Work instructions: If a line in the records below contains the word "cell", copy it out.

Records for processing:
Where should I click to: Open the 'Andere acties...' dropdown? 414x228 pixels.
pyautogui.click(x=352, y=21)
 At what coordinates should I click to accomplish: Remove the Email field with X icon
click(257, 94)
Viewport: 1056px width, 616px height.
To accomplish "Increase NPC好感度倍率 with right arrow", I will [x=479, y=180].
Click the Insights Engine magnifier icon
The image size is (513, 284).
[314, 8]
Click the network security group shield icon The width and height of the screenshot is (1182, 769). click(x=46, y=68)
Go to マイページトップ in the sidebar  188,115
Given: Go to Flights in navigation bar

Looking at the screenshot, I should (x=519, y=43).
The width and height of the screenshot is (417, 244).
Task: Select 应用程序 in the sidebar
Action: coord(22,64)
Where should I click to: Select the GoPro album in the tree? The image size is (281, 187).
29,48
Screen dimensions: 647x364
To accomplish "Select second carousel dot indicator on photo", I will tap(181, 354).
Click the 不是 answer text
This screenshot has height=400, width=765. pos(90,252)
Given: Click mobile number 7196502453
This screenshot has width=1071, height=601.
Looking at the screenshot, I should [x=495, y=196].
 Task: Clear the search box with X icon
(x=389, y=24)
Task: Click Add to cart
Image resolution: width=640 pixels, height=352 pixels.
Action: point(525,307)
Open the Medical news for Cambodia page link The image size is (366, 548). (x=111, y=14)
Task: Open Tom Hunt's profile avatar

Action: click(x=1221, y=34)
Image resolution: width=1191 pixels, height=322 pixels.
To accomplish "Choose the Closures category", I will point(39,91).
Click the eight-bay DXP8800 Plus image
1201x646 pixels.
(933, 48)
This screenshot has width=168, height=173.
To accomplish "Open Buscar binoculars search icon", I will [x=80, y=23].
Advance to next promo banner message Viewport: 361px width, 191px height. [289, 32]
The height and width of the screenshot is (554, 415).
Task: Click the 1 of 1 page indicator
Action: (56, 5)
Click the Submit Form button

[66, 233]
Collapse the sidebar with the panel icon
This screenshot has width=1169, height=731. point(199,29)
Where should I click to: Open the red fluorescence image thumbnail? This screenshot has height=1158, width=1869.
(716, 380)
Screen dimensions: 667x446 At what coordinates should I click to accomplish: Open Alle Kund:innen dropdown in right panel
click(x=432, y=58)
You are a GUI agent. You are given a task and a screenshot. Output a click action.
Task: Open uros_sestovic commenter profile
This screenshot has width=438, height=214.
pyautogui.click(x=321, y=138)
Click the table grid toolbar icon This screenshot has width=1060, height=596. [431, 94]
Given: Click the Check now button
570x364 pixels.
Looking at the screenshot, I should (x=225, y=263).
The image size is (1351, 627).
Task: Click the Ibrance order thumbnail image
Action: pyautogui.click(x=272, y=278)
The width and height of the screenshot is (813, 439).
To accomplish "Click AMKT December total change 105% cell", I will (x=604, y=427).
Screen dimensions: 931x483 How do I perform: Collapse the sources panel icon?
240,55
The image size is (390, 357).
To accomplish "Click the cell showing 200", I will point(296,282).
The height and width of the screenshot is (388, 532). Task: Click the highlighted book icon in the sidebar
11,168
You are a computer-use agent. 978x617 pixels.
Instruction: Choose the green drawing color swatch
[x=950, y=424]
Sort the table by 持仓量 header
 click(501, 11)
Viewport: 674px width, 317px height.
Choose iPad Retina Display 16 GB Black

Solution below:
To accomplish "Click AMKT December total change 105% cell", I will (x=604, y=427).
To accomplish "Click the cell showing 200", I will point(296,282).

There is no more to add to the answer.